Autopsy must seem a flagship for this frustrated faction, a band adorned with both the lewd passion and perversions of the old guard and the visceral fiber and versatility to persevere. This was not always the case though, and to some extent the riffs contained on this five track EP would bring back painful flashbacks to some of the less interesting Autopsy records, like the dreadful Shitfun and the mediocre Fiend for Blood EP. I don't care how much of a sacred cow the name brings with it, though, plodding and uninteresting riffs are not virtues for this or any other band, and those releases were wrought of such tedium: The Tomb Within, slightly less so. As a fan of the band's first two LPs and their classic Retribution for the Dead EP, I fortunately found enough satisfaction here that it increased my expectations for this new phase of existence, but not nearly the raving level of admiration I've seen spewed upon its meager, passable rationing.
"The Tomb Within" winds up in scathing feedback before delivering a burgeoning barnstormer of thick, punkish grinding that highlights the band's current level of production, which is honestly not all that different than cranking Mental Funeral a few decades back. I was just not into the riffs during the faster segment, they seemed a little too average, but the lumbering doom of its latter half does somewhat compensate. Most importantly, it reveals Reifert in a fine form, his gravelly tone grating against the sledgehammer, sludgy undertow like some necromantic pariah returned to his old haunting grounds to animate dust and limbs. "My Corpse Shall Rise" is sort of the opposite, opening with an archaic, appreciable death/doom sequence and then tearing into a flustered, flesh-ripping mass for the bridge and lead.

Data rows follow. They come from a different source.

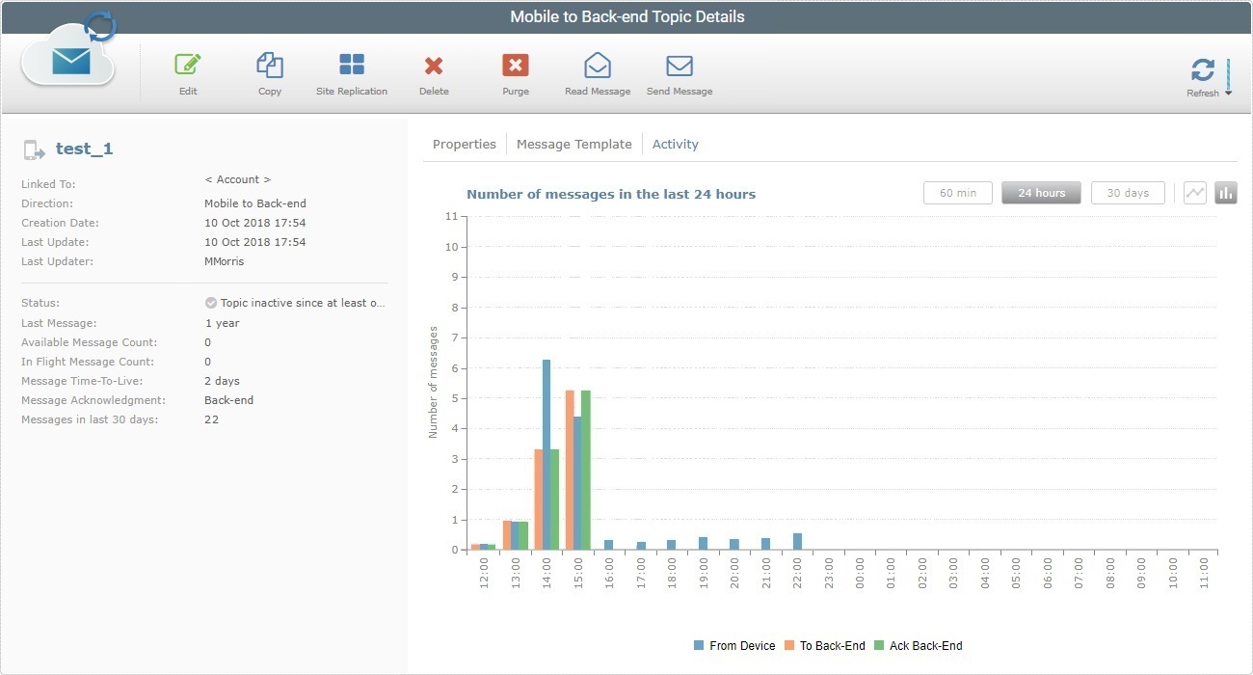
Task: Open the Message Template tab
Action: click(x=574, y=144)
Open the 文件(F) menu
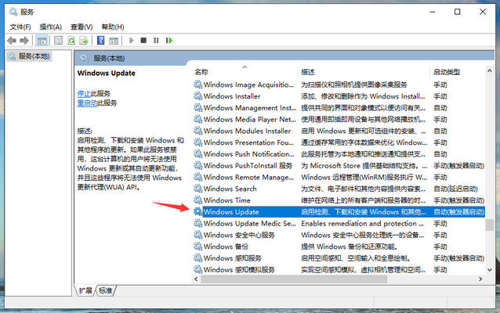The height and width of the screenshot is (313, 500). click(x=20, y=27)
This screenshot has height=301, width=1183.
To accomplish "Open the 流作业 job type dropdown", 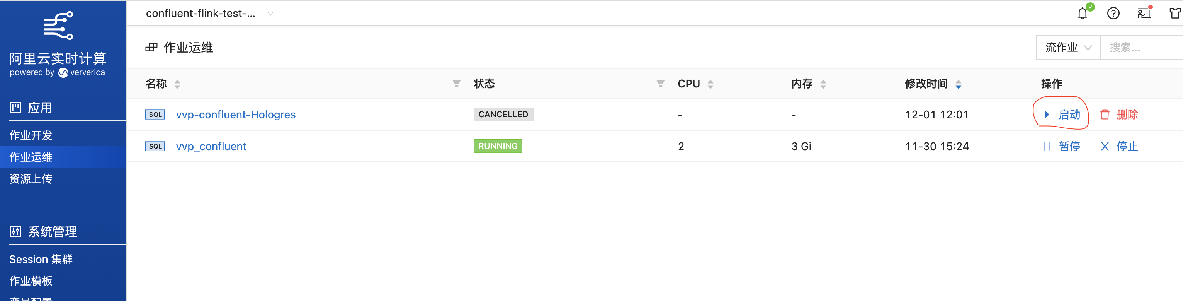I will click(x=1068, y=47).
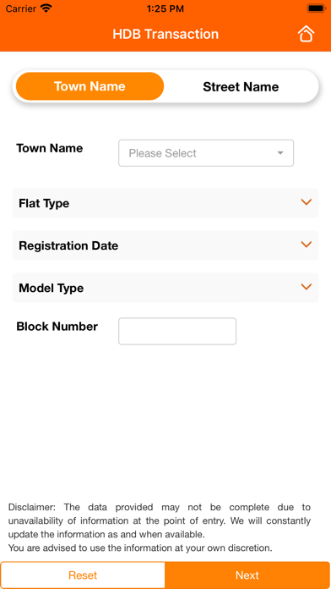Click the Reset button
Viewport: 331px width, 589px height.
(x=83, y=575)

I did enjoy the flailing of "Seven Skulls", and the hardcore grunge and resonant vocals of "Human Genocide", but less so the somewhat tedious finale "Mutant Village". Considering the enormous hype that surrounded Autopsy's return to rights, I admit I expected far more, but this is at least a safe maneuver which plays up to the fans' expectations. There are more intriguing riffing structures on the following full-length, Macabre Eternal, which I've also had a mixed reaction to, but The Tomb Within seems like more of a straight shot to the fundamentals. I wasn't too fond of half the riffs and leads, but at least they got the atmosphere right, and that counts for a lot more than some might give due credit. Cool cover, decent way to kill 20 minutes, but they can and hopefully will have better to offer down the line.